Hacking for Christ

I posted some thoughts on SSL certificates on my site.

Your advice does not protect the user in the following situation: the window is not maximized.

Also, I disagree with your stance that https sites are the only ones worth protecting, and that browsers should only protect users from spoofed https sites.

Jesse: you are going to need to elaborate a bit. Are you just talking about the ambiguity of "the bottom right corner"? It refers to the bottom right corner of the web page, but I can see how it might be confusing. Or is there something else?

How are we supposed to protect the user from spoofed sites when we can't be certain what site a user is actually on? DNS spoofing isn't that hard - at least, according to dveditz. Phishers aren't doing it now, but only because there are currently easier ways to catch people.

Just wondering if it would add any benefit to include not only the site name next to the padlock, but also the organisation that the certificate is registered to?

Henri: it's not directly relevant to IDN, but mozilla.org is currently developing a CA Certificate Policy which determines what root certs can and cannot go into Mozilla. Have a look and see if the Finnish Population Register Centre's cert might qualify. Even if it doesn't, you don't have to pay an American company for a cert - I'm sure many companies whose certs we include are not American.

"you are going to need to elaborate a bit. Are you just talking about the ambiguity of 'the bottom right corner'? It refers to the bottom right corner of the web page, but I can see how it might be confusing. Or is there something else?"

Your advice doesn't protect users when the window is not maximized because the entire window could be bogus/spoofed using a larger browser window's content area.

"How are we supposed to protect the user from spoofed sites when we can't be certain what site a user is actually on? DNS spoofing isn't that hard - at least, according to dveditz. Phishers aren't doing it now, but only because there are currently easier ways to catch people."

I find it hard to believe that it's that easy to compromise DNS. If it were, the Internet would be plagued by problems worse than phishing.

Your advice doesn't protect users when the window is not maximized because the entire window could be bogus/spoofed using a larger browser window's content area.

That requires a user to visit a malicious site, and for that site to know what other sites the user is currently visiting. (Assuming that if you get a "login to Paypal" popup while randomly surfing, you aren't silly enough to fill it in. I'm not sure we can do much to help people who are that silly.)

I find it hard to believe that it's that easy to compromise DNS.

In some cases, it's pretty easy - Dan Veditz pointed me at airpwn.

Even if it doesn't, you don't have to pay an American company for a cert - I'm sure many companies whose certs we include are not American.

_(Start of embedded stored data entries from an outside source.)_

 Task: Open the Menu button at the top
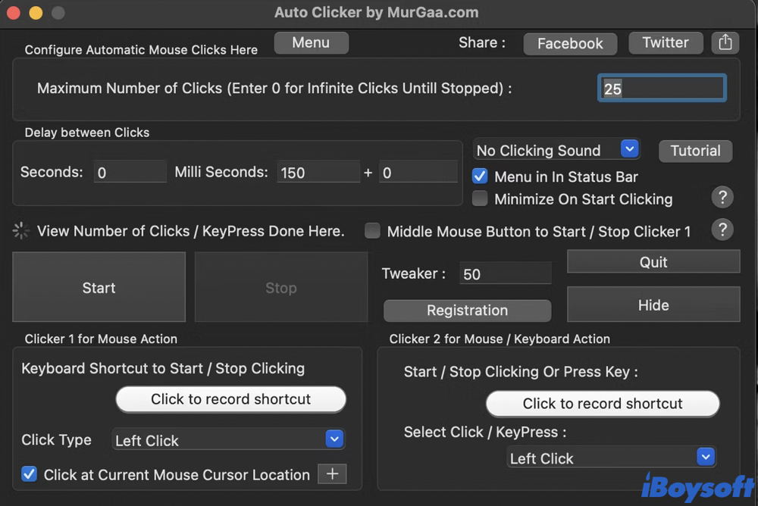click(x=311, y=43)
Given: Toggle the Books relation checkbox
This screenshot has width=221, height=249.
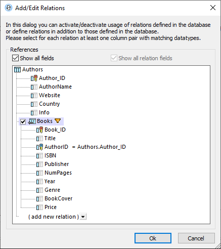Looking at the screenshot, I should click(23, 121).
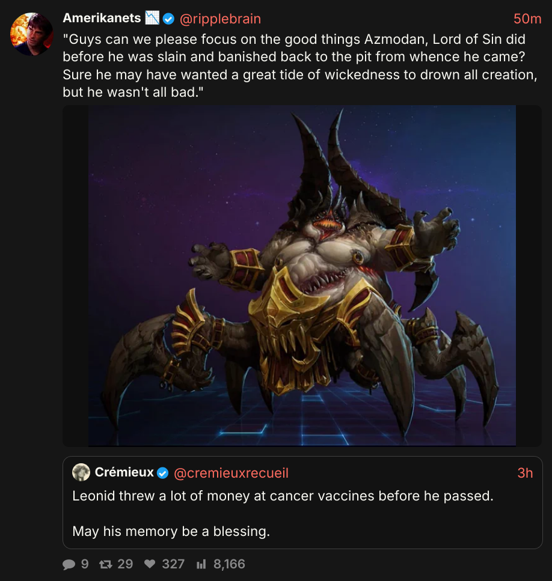The image size is (552, 581).
Task: Open quoted post about cancer vaccines
Action: pos(302,502)
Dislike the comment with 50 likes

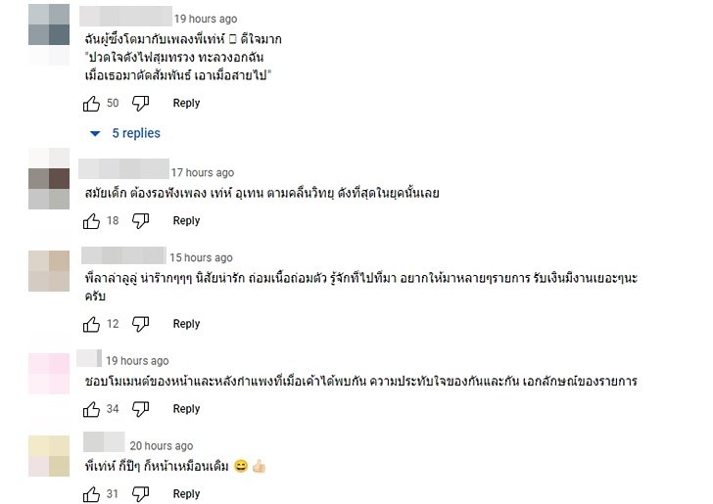[x=140, y=104]
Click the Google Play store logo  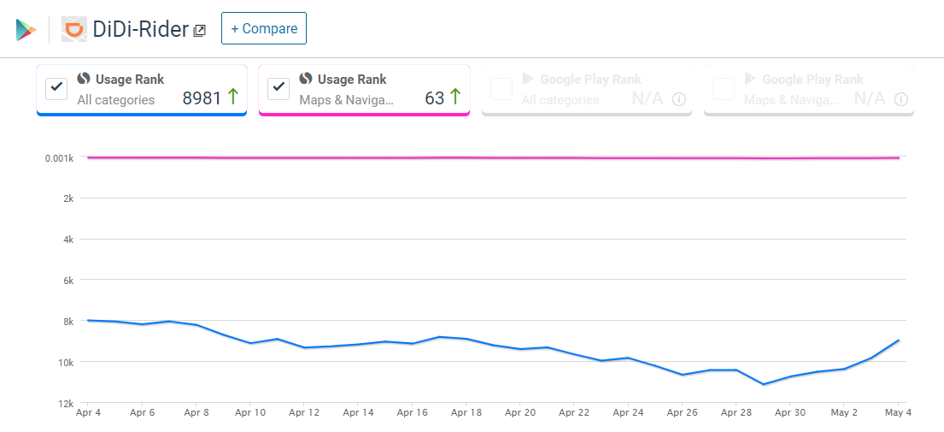(x=26, y=29)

Being American in particular is not the key issue but, rather, that a government site (or any site for that matter) would have to buy a cert from a foreign private company in order to avoid suspicion. Also, the choice of CA gets rather limited if you take the intersection of the default CA sets of Mozilla Foundation, Apple, Microsoft, Opera Software and Sun (JDK!).

In general, it is questionable that the same company can provide the problem (unvetted IDNs) and charge for the solution (certs).

In some cases, it's pretty easy - Dan Veditz pointed me at airpwn.

IMO, wireless networks should be secured on the link layer or on the IP layer instead of requiring each app to deal with the issue.